Police Professionalization and Education – INL supports the professionalization of the Honduran National Police (HNP) and other justice operators through continuing education, and U.S. assistance is having an immediate impact on police training. Since the inception of the INL-supported Criminal Investigation School (EIC) in May 2011, it has graduated 15,175 participants from the HNP and other justice sector operators and is expected to train an additional 3,000 participants by the end of 2019. The state-of-art EIC facility serves as the hub for continuing education for the HNP and is a regional training facility for the Northern Triangle for international training on criminal investigations and specialized police operations, building cross-border collaboration. During 2018, INL-supported Colombian National Police (CNP) advisors delivered 28 courses to 844 participants at the EIC.
Structural Police Reform – INL provides technical and advisory support to the Honduran Ministry of Security to build a transparent government ministry capable of providing citizens with effective and efficient security and justice services. As part of this effort, the Honduran government is implementing a well-defined road map to overhaul and professionalize the HNP. Since April 2016, the Special Commission for the Purging and Restructuring of the Honduran National Police (Purge Commission) has recommended the dismissal or provisional suspension of just over 6,000 corrupt, criminal, or otherwise ineffective police officers. The HNP plans to build a force of 26,000 officers by 2022, (its current force numbers approximately 17,500). During the next three years, the Purge Commission will continue its oversight of the HNP, support the implementation of the Organic Police Law and Police Career law, and build the capacity of the burgeoning Directorate of Police Disciplinary Affairs (DIDADPOL) to continue the Purge Commission’s watchdog duties after the year 2022. As new personnel are added to key areas, INL, through CNP and other Subject Matter Expert advisors, provides professional advice and mentoring to 11 units within the HNP, including investigations, strategic communications, intelligence, antinarcotics, strategic planning, forensics, and more.

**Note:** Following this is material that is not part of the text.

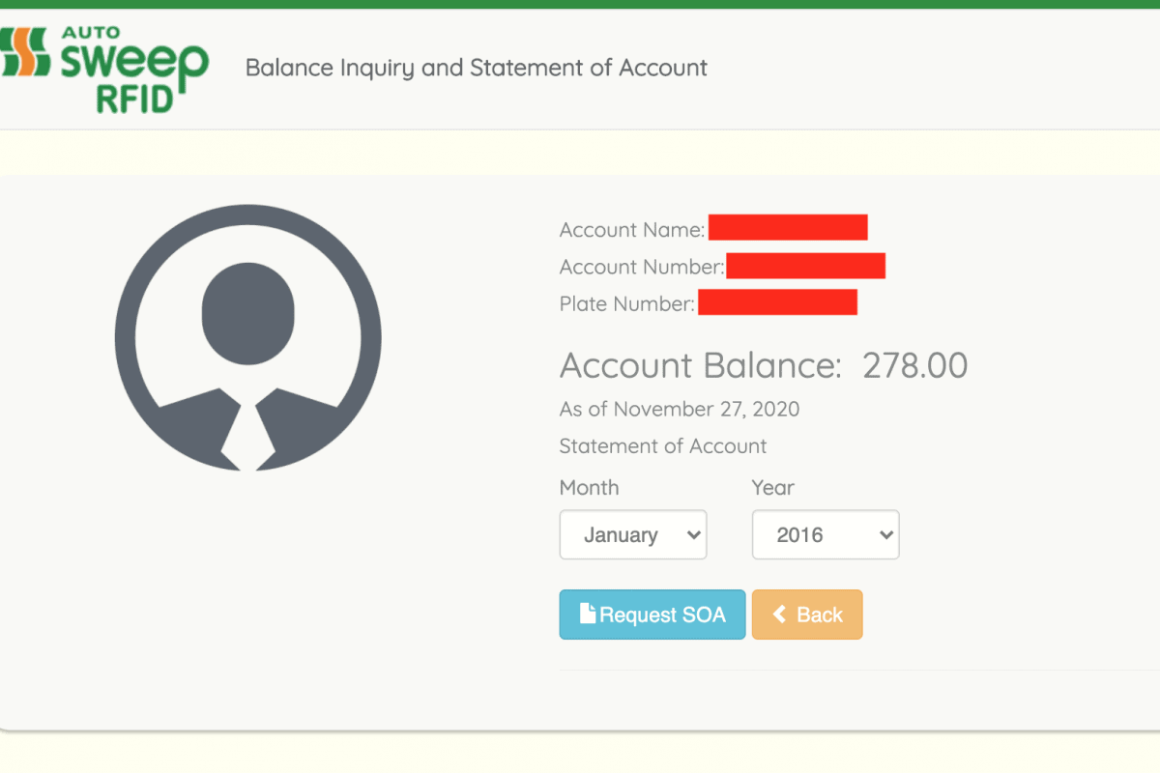This screenshot has height=773, width=1160.
Task: Click the arrow on the Year selector
Action: point(885,535)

Violence Prevention and Youth Engagement – Gang Resistance Education and Training (G.R.E.A.T.) is a school-based gang and violence prevention program for 4th through 9th graders, in which law enforcement officers instill critical decision-making and leadership skills. Since 2012, the G.R.E.A.T. program has reached more than 346,215 youth and will expand to 110,000 additional youth by the end of 2019.
Justice Sector Reform – With INL support, the Public Ministry created and organized an effective investigatory unit, which has seized evidence relevant to a number of significant cases against corrupt public officials. INL support also facilitated the development of the Honduras Office for the Administration of Seized and Forfeited Assets, which has become a model for the region. In 2017, INL began a three year effort to assist the Public Ministry’s Forensic Medicine division achieve accreditation for critical disciplines, and deepen expertise and capacity within the institution to enable the use of forensic evidence in criminal prosecutions. In early 2019, INL began an extensive four-year training program for prosecutors to expand understanding and proficiency of the accusatorial elements within the Honduras legal system. This capacity-building program is the first in over a decade for the Public Ministry’s cadre of prosecutors.